New Hunter Info

Discussion in 'Hunting Gear Talk' started by ColtsFan317, Jan 18, 2010.

  1. ColtsFan317

    ColtsFan317 New Member

    Messages:
    170
    State:
    Indpls,IN
    Im trying to get into hunting and now im starting to get my gear. Im in the middle of getting a bow and getting out and practicing all the time but now i need to know about a ground blind or tree stand. Which one do you guys prefer and what ways do you think ill have the best luck with. Ill be mostly hunting deer and my grandpa gets into turkeys every now and then. Thanks for the help
     
  2. Snagged2

    Snagged2 New Member

    Messages:
    6,252
    State:
    Verde Valley AZ
    HI, and Welcome to the USCA/BOC...
    I don't know a thing about where you hunt, but, learning your tackle,archery,,, and having confidence in your ability to judge distance will serve you well.
    The local hunters in your area, or "Pro shops" should be able to get you somewhat informed.
    also, getting out in the area and learning about the deer,etc, would be beneficial, especially to help you "see" them in a hunting setting..Good Binoculars are to me as important as the weapon!!
    Read Everything you can about your gear, prey, styles of hunting, etc, will add to your hunting arsenal.
    Also, there's a lot of folks on the site here, that may be closer to where you are, that have valuable info..and, I'm sure will stop by!!
    Good Luck,G
     

  3. massa_jorge

    massa_jorge New Member

    Messages:
    2,137
    State:
    TEXAS
    howdy and welcome! i spot and stalk when bowhunting, but we are a little short on trees! i shoot a single pin sight and have a practice that might help you in estimating yardage. one of us will put the target out and the other will shoot. no pacing it off or rangefinding. we do this out to 40 yards. it will help you get better at judging distance. a lot of guys shoot from the same fixed ranges standing up and shoot quarter sized groups, then blow it on game. also, if you're planning on using a ground blind, practice shooting from kneeling or sitting in a chair so you can get as close to duplicating actual hunting scenarios as possible. hunting is like fishing, eventually it wil control everything you do! it's worth it though- there's worse stuff to get involved in, like golf.
     
  4. ColtsFan317

    ColtsFan317 New Member

    Messages:
    170
    State:
    Indpls,IN
    lol i was actually hooked on golf for a while very good challenge just got a little pricy. Ive been readin on hunting all winter since i cant fish and im already hooked and never have got the oppurtunity to really hunt. been watching shows and movies on hunting i cant imagine the rush you get, plus i love venison so ill be glad to fill the freezer with some. Already got my camo and every thing i need except the bow which will hopefully be here in a couple weeks. Anyone from the indy area that knows a place where they give lessons on how to shoot id hate to develop bad habits when i first get my bow.
     
  5. hct236

    hct236 Well-Known Member

    Messages:
    1,833
    State:
    virginia
    Advice for Just getting in to bow hunting??? practice up on new ways to string cuss words together...lol.. Seriously, in the beginning, trial and error will be your greatest teacher.

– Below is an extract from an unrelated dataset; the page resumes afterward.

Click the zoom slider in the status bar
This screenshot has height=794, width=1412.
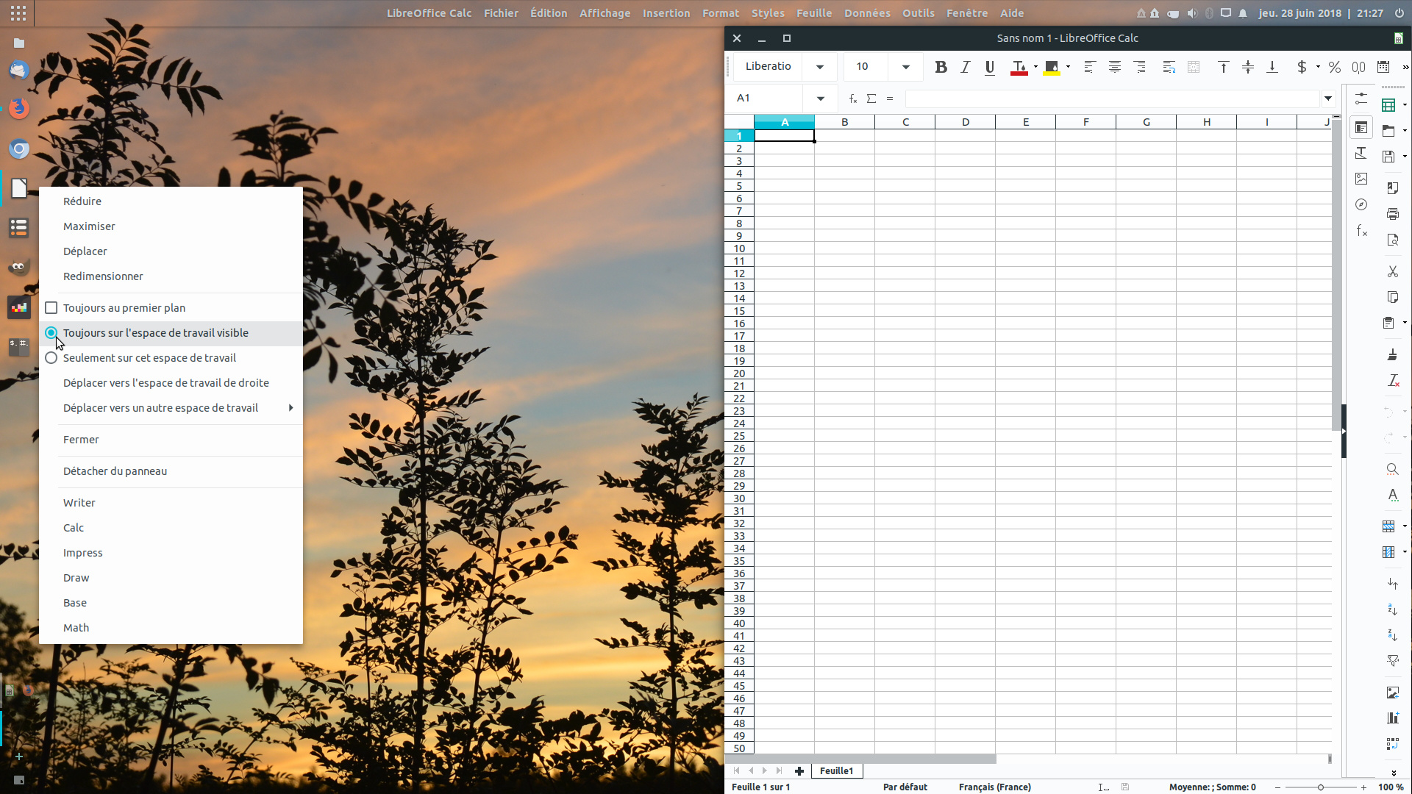click(x=1321, y=787)
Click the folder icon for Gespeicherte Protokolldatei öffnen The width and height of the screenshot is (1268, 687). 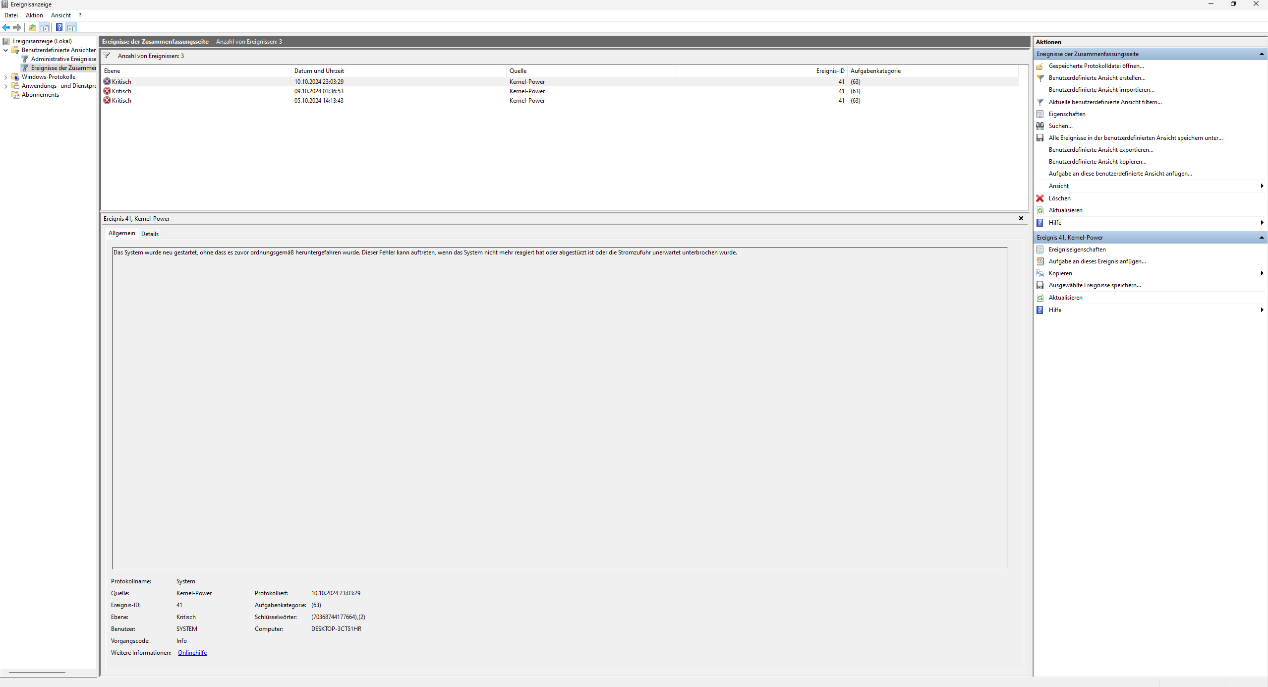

    Before you ever head out on a hunt; KNOW YOUR LIMITS!! If you cannot constantly shoot accurately at 40 yards in the back yard, no way you can pull it off in the woods. Also practice ranging distances until you get good at it. Pick a landmark, guess it's distance and pace it off or use a rangefinder and see how close you judged it, and do this until you get good at judging distance.

    If you are going to be hunting from a treestand, practice from elevated positions, your shots will hit higher when shooting at a steep angle than they did shooting flat from the ground.

    For now, concentrate on:

    (1) getting as good as you can shooting your bow, work on proper form and duplicating your form each time you draw until it becomes second nature to you and you always hit your anchor spot with each draw. And your release and follow thru are constant shot to shot.

    (2) judging distances and learning how to adjust for distances that fall between your sight pins.

    After you perfect these two things you can then start concentrating on the hundreds of other things that fall into a successful bow hunt.

    I could go on and on about the in's and out's of bowhunting but others on here will fill you in on the tons of tips and tricks about arrows, sights, broadheads, scent control, ground blind, treestands, etc, etc.

    There have been volumes written on the subject, and I advise you to read all you can and practice every minute you have free. and GOOD LUCK!!!!!